Dal 23 ottobre al 6 gennaio lo Spazio Oberdan di Milano dedica una rassegna ad Antonia Pozzi, poetessa milanese scomparsa nel 1938; la selezione di film sarà accompagnata da una mostra fotografica, testimonianza dell’epoca ma anche della passione della scrittrice per la fotografia.

antoniapozzi-1Amante delle montagne, tanto da eleggere la casa paterna di Pasturo luogo prediletto per dedicarsi allo studio e alla scrittura, Antonia Pozzi crebbe negli ambienti dell’alta borghesia milanese. Si laureò in Filologia all’Università degli Studi di Milano, e si appassionò ai viaggi e allo studio delle lingue straniere.
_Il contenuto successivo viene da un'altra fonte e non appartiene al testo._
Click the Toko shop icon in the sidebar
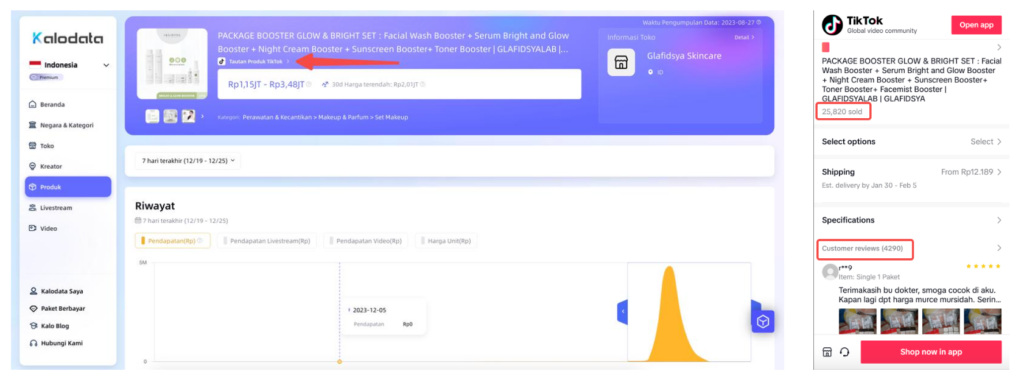Screen dimensions: 1024x385 pyautogui.click(x=33, y=146)

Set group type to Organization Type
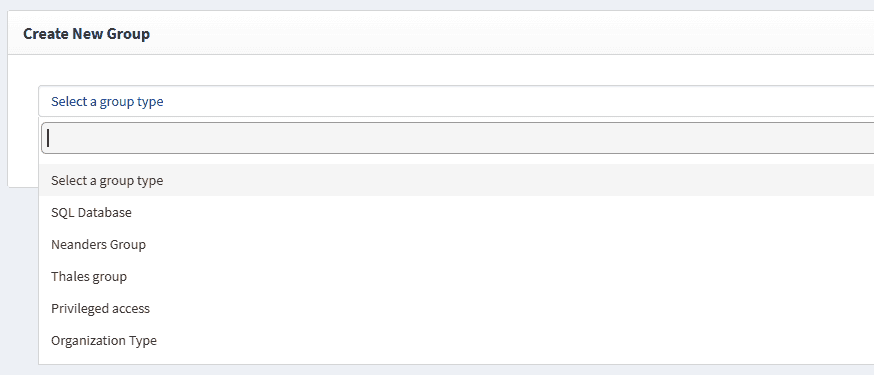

Sarà la rottura, su pressione della famiglia, della relazione con il suo professore di latino e greco del liceo Manzoni a ferire profondamente sensibiltà della poetessa fino a portarla, alcuni anni dopo, al suicidio per sovradosaggio di barbiturici, fatto passare dai genitori per morte causata dalla polmonite.

Oltre al documentario dedicato ad Antonia Pozzi realizzato da Marina Spada, Poesia che mi guardi, e Il cielo in me – vita irrimediabile di una poetessa di S. Bonaiti e M. Ongania, la rassegna approfondirà con documentari e contributi filmati altre voci della poesia milanese e non solo: Giorgio Caproni, Sandro Penna, Vittorio Sereni, Alda Merini, Giancarlo Majorino, Giovanni Raboni, Franco Loi, Franco Fortini.

Completano la selezione il recente Il giovane favoloso di Mario Martone dedicato a Giacomo Leopardi e Un viaggio chiamato amore di Michele Placido, che narra la storia d’amore tra Dino Campana e Sibilla Aleramo.

Contestualmente alla rassegna, saranno proposti degli appuntamenti dal vivo, il recital L’infinita speranza di un ritorno. Vita e poesie di Antonia Pozzi (con Elisabetta Vergani e Filippo Fanò) e due concerti ispirati ai testi e alle immagini di Antonia Pozzi.